WASHINGTON — President Barack Obama imposed a new round of sanctions against Russia on Wednesday, targeting some of the crown jewels of the country’s financial, energy and defense industries in what officials described as the most punishing measures taken to date by the United States in retaliation for Moscow’s intervention in Ukraine.
The new actions will, among other things, restrict access to American capital markets for Russian giants like the Rosneft oil company and Gazprombank that operate worldwide. While the latest moves did not cut off entire sectors of the Russian economy, they went significantly further than the financial and travel limits imposed previously on several dozen individuals and their businesses.
The announcement reflected a decision by Obama to take more stringent steps than those taken by the United States’ European allies, which have far deeper economic ties to Russia. Meeting in Brussels, leaders of the European Union refused to match the U.S. measures and instead adopted a more tempered plan that blocks new development loans to Russia and threatens to target more Russian individuals.
The disparate moves suggested a widening gulf in the response to the Ukraine crisis and may dilute the impact of the U.S. actions. But both sides emphasized their continued solidarity on the basic demands that Moscow halt the flow of fighters and weapons across the border with Ukraine, support a cease-fire and help facilitate the release of hostages held by pro-Russian separatists.
“What we are expecting is that the Russian leadership will see, once again, that its actions in Ukraine have consequences, including a weakening Russian economy and increasing diplomatic isolation,” Obama told reporters in an early-evening appearance in the White House briefing room.
Russia quickly denounced the moves and vowed to retaliate. “We condemn those politicians and bureaucrats who are behind such actions,” Sergei A. Ryabkov, the deputy foreign minister, told the Interfax news agency. Ryabkov said that Moscow would respond with countermeasures that would be “quite painful and serious.”
The firms targeted by the capital market restrictions were some of the most prominent in Russia. Rosneft, owned by the state and headed by a longtime adviser to President Vladimir V. Putin, is the country’s largest oil producer. Gazprombank is the financial arm of Gazprom, the state-controlled natural gas giant, which is also headed by a Putin ally. Also targeted were VEB, the state economic development bank, and Novatek, another natural gas producer.
The administration also barred business dealings with eight state-owned defense firms; four Russian government officials, including an aide to Putin and a top official in the Federal Security Service; an oil shipping facility in Crimea, which Moscow annexed; a pro-Russian separatist leader; and the rump rebel organizations in the eastern Ukrainian cities of Donetsk and Luhansk.
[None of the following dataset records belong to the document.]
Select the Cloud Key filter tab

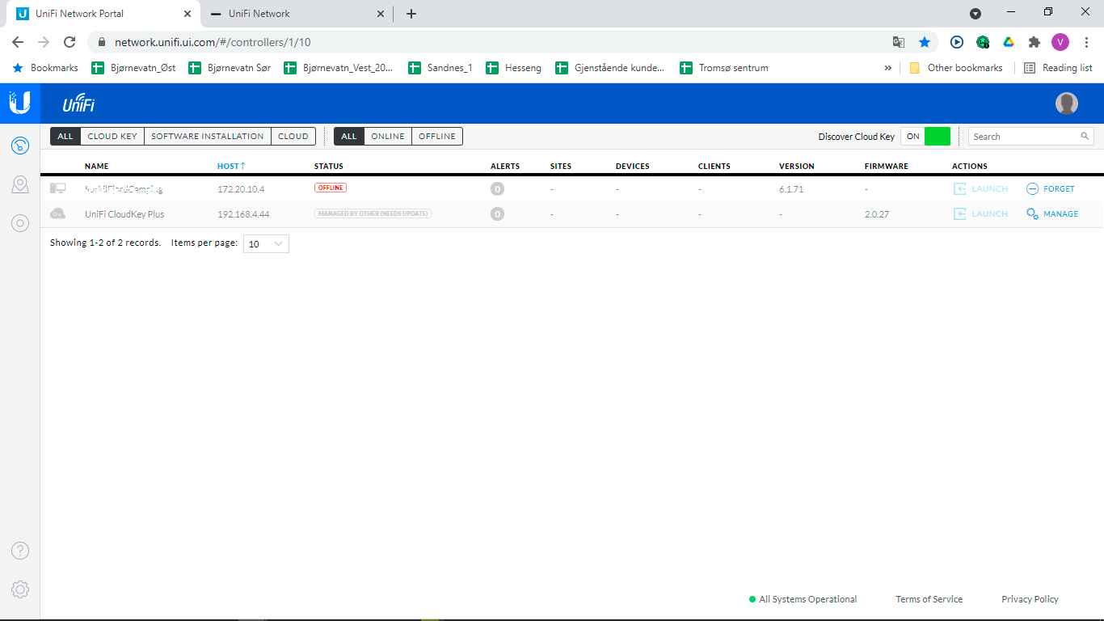(112, 137)
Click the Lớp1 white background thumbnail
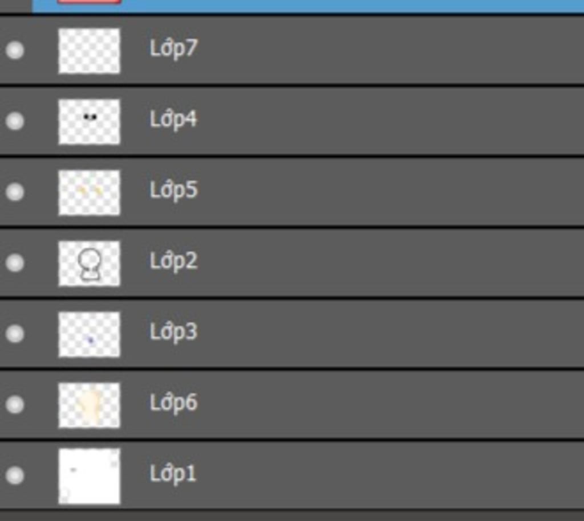The width and height of the screenshot is (584, 521). point(90,476)
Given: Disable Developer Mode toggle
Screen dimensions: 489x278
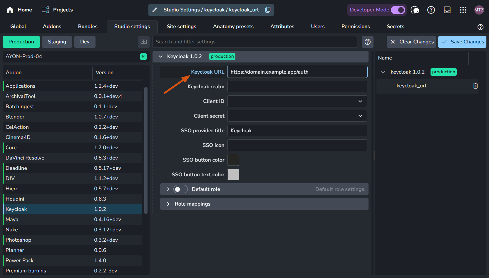Looking at the screenshot, I should pos(398,10).
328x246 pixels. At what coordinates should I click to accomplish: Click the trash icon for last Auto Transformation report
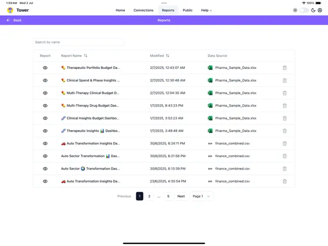(x=285, y=181)
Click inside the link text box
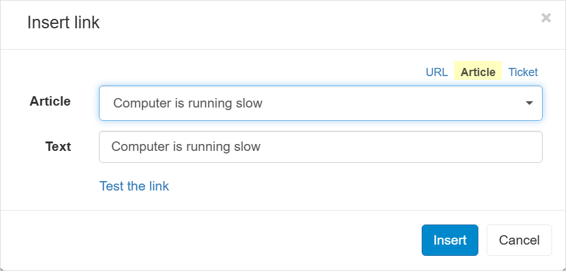 coord(320,147)
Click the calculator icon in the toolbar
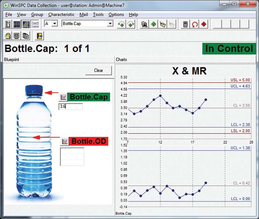Screen dimensions: 259x219 (x=185, y=24)
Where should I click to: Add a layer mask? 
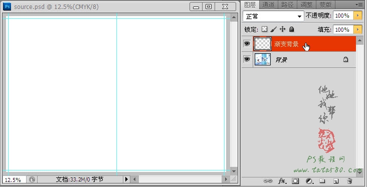[295, 181]
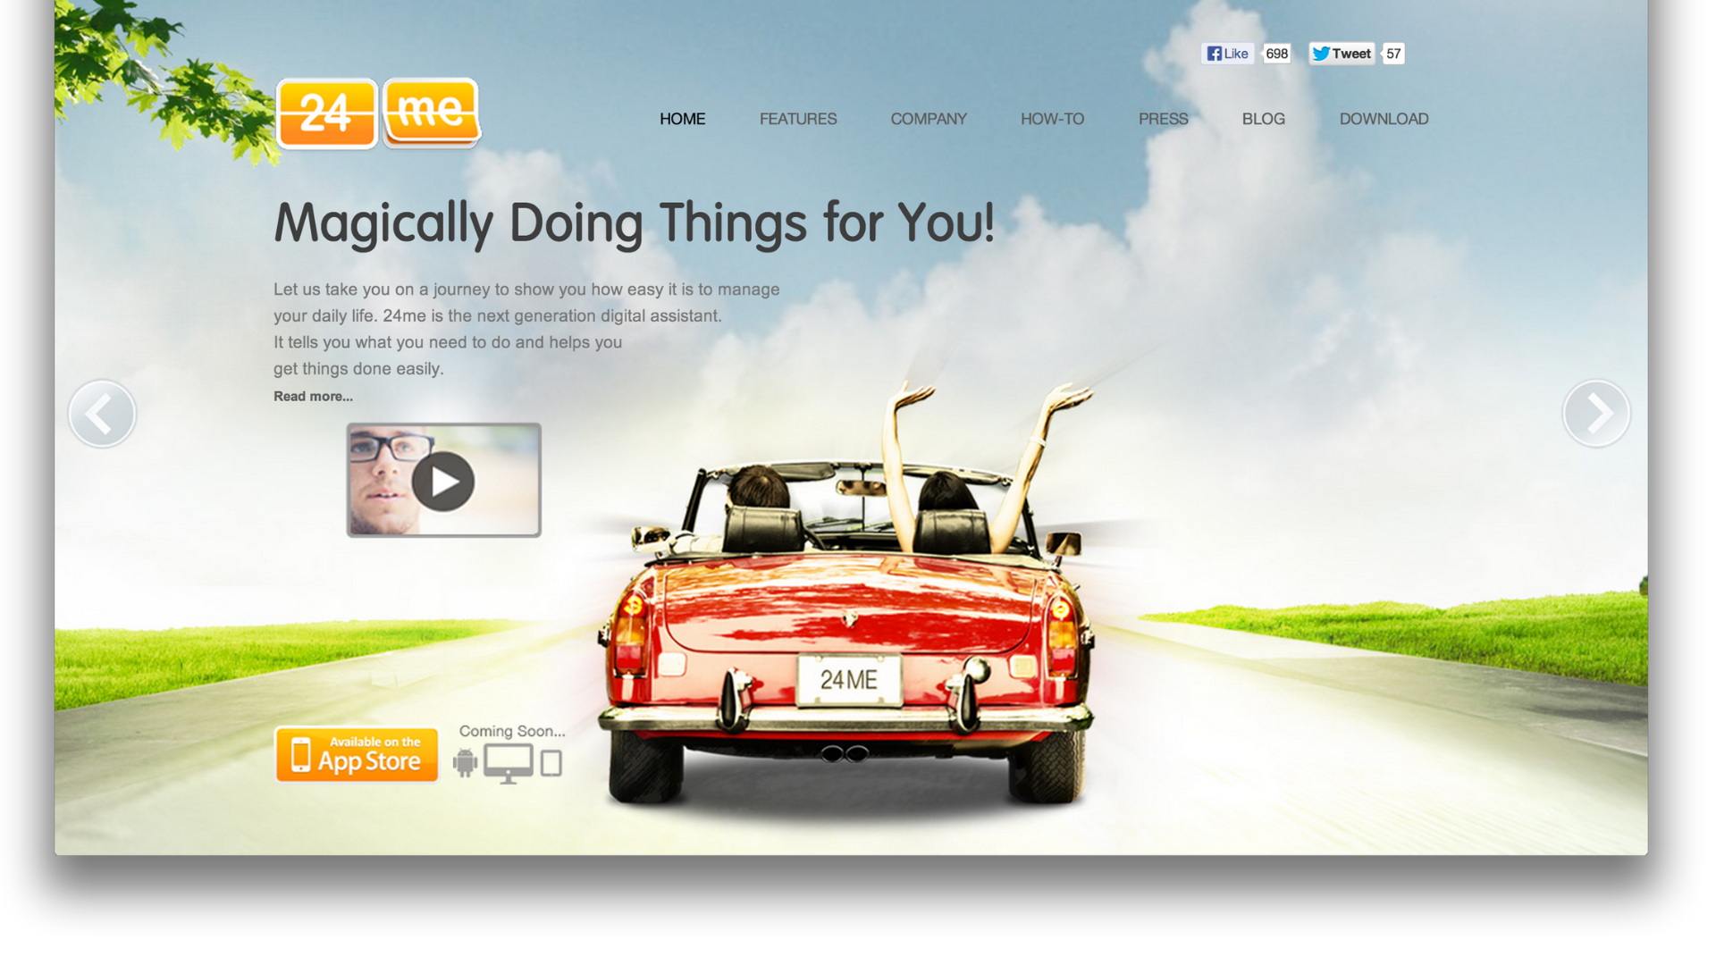Screen dimensions: 1716x965
Task: Expand the COMPANY navigation menu item
Action: point(929,118)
The four banks and energy companies will be barred from future loans with maturity over 90 days, meaning they will still be able to conduct day-to-day business with overnight capital but will find themselves shut out of longer-term equity. Some officials and experts said it could raise the cost of borrowing for Russian firms as they seek other creditors who may be wary of future American steps.
Gazprombank has $8.2 billion in debt over 90 days denominated in U.S. dollars, and while some of that may have come through European or other institutions, officials said the vast majority of it could not be financed, cleared and settled without involving participants in the United States capital markets who would be affected by the new measures.
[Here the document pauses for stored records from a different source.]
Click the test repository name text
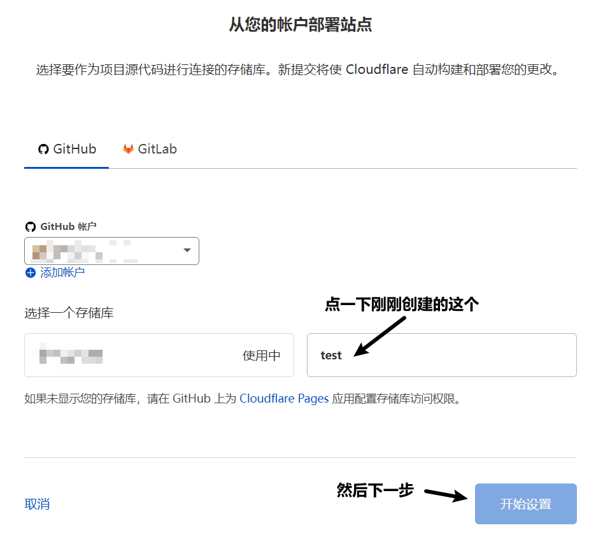Image resolution: width=610 pixels, height=537 pixels. point(330,355)
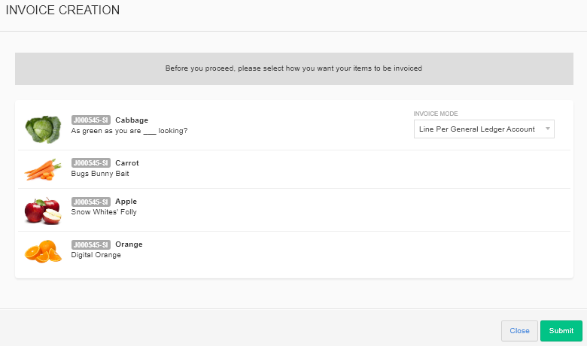Screen dimensions: 587x346
Task: Click the cabbage product image
Action: click(x=43, y=129)
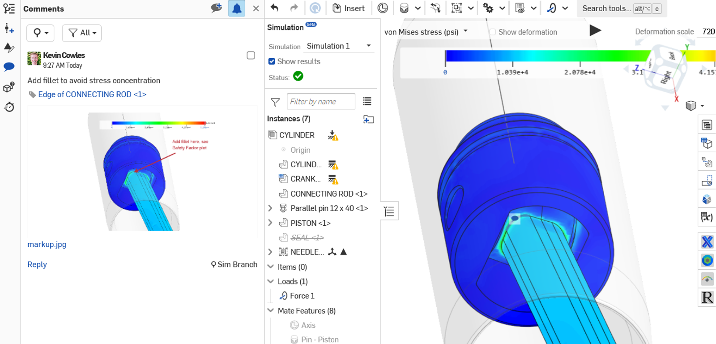Open the Simulation 1 dropdown

(339, 46)
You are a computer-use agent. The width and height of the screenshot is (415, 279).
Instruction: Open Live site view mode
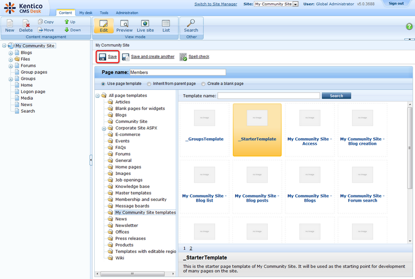[x=145, y=25]
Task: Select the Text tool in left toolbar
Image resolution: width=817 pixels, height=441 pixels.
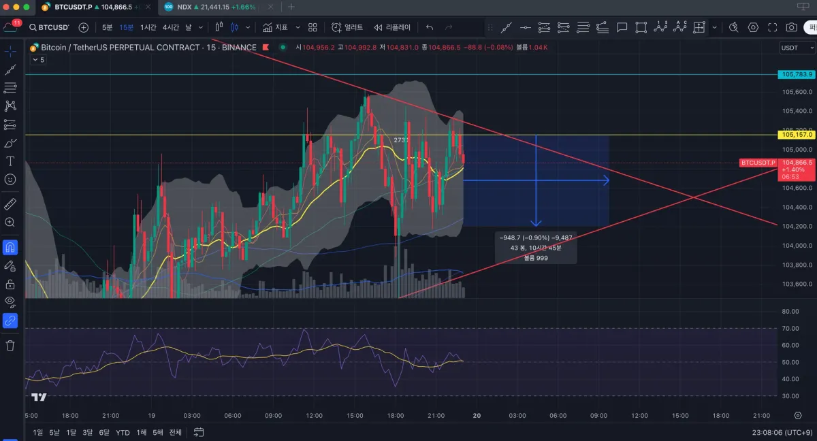Action: coord(10,161)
Obama’s actions would not bar the targeted Russian banks or energy companies from doing business with Americans or seize their property. Rosneft, for instance, has major joint ventures with ExxonMobil that will still be permitted. But administration officials pointedly noted that such moves were still possible if Russia did not back down. And they said the latest moves could curb foreign willingness to invest in Russia more broadly.
Douglas A. Rediker, a visiting fellow at the Peterson Institute for International Economics, said the actual exposure to the U.S. capital market may be small. “But the chilling effect on hitting sizable banks and energy companies could cause major second thoughts for doing business and investing far beyond direct U.S. capital market impact,” he said.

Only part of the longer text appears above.